Rural farming confidence drops over input costs

QUEENSLAND rural confidence has dipped, with the state’s primary producers reporting concerns about the cost of inputs, according to the latest Rabobank Rural Confidence Survey.


Rural farming confidence drops over input costs - feature photo

Completed last month, the survey found high costs for inputs, such as fertiliser, ag chemicals, machinery, labour and fuel, along with concern about government intervention or policies were key factors driving a reduction in confidence in the state’s agricultural sector.

Overall, net Queensland rural confidence moved down to -2%, from 10% previously.

The survey found while the proportion of the state’s farmers with an optimistic view on the year ahead had remained stable in the latest quarter (at 24%), 26% now expected conditions to worsen (up from 14% last survey). Those expecting conditions to remain stable declined to 47% from 57%.

By region, the survey found confidence had declined almost across the board, with only producers in the south-west of the state posting a small improvement in sentiment.

And by commodity, sentiment was down among Queensland’s beef producers, at a net 14% (from 19%).

Confidence within the state’s sugar sector also declined, with 48% of cane growers surveyed expecting a deterioration in economic conditions in the 12 months ahead (up from 37% in the previous survey) and just 10% expecting conditions to improve.

Overall, of those Queensland producers surveyed, 44% were concerned about rising input costs, while 37% were worried about government intervention or policies.

On the other hand, good seasonal conditions and rising commodity prices were cited as positive factors for the year ahead, by 39 per cent and 37 per cent respectively.

Rabobank state manager for Queensland Polly Saraiva said there was a level of concern around rising input costs and the geopolitical tensions that may be contributing to cost increases and price volatility.

Primary producers across Australia nominated high input costs as the chief reason for diminished confidence.

Ms Saraiva said beef producers continued to be the most optimistic commodity sector in the state, despite confidence levels declining.

“The survey found while net confidence has eased slightly, over 80% of Queensland beef producers see the outlook for the year ahead improving or staying the same,” she said.

“Beef producers are buoyed by cattle prices that are continuing to edge higher, with cull cow prices leading the charge, supported by US demand for lean trim.

“And this demand could increase over the coming months due to the additional US tariffs imposed on Brazil’s imports into the United States, which would provide ongoing support for Australian cattle prices.”

Despite the dip in overall Queensland rural confidence, the survey found appetite for investment among the state’s producers continued to be on the rise – and remained the highest in the country.

Overall, 37% of Queensland producers surveyed were intending to increase their on-farm investment in the coming 12 months (up from 34% in the previous survey), while a further 54% were looking to maintain investment at current levels.
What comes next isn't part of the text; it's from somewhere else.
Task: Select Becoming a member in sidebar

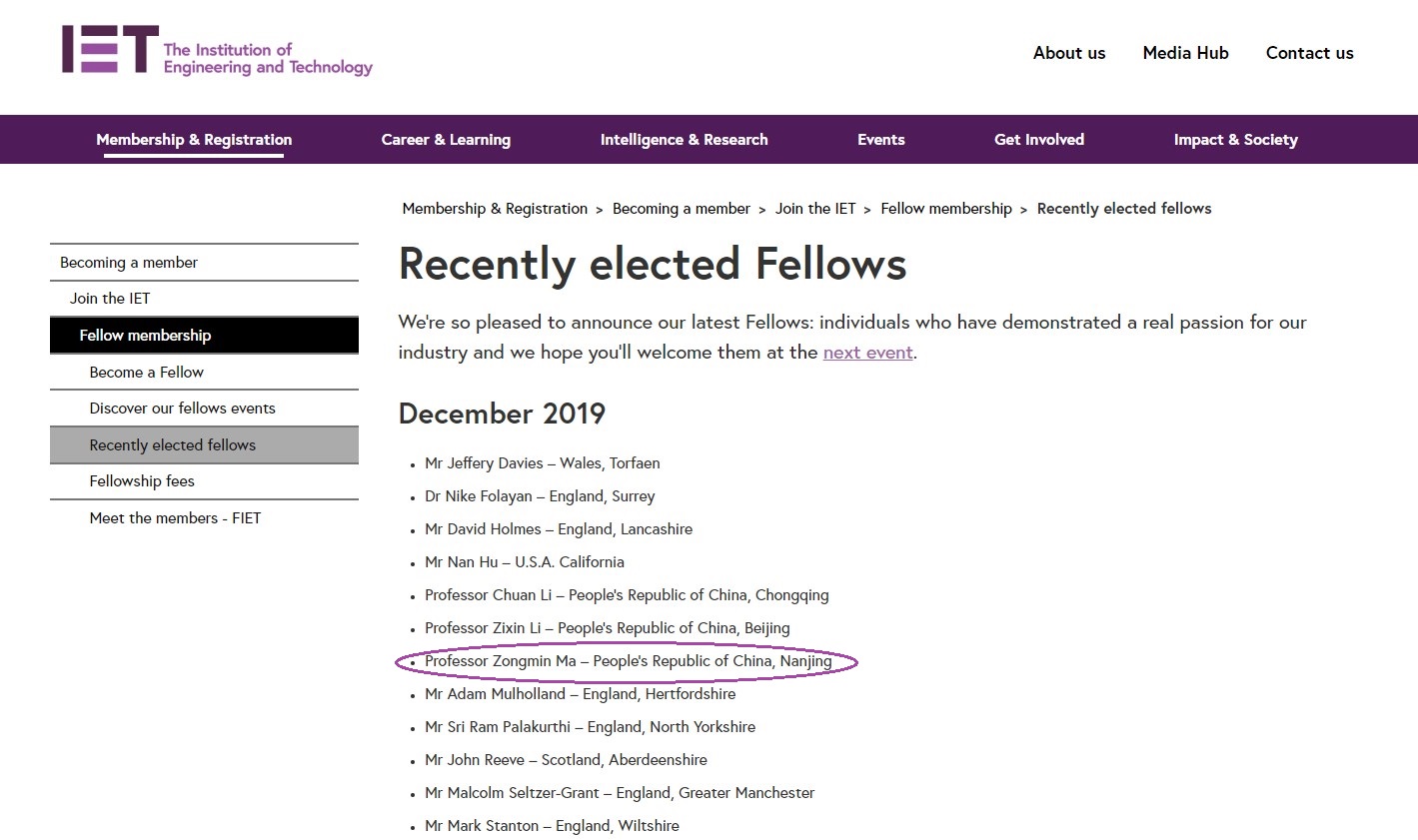Action: pos(129,263)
Just 8% were looking to wind back their investment.

Overall, 67% of the state’s producers were planning to invest in on-farm infrastructure (such as fences, silos and yards), 39% in adopting new technologies and 35% in new plant or machinery.

The survey found a lift in the number of Queensland producers surveyed reporting they are looking to expand their businesses through property purchase, with 16% planning to acquire property in the year ahead (up from 13% last quarter).

Income expectations for the year ahead were marginally down in the Queensland agricultural sector.

Overall, 28% of producers surveyed in the state expect their gross farm income to rise over the 12 months ahead (down from 32% last survey), while 17% expect a weaker financial performance (unchanged from previously).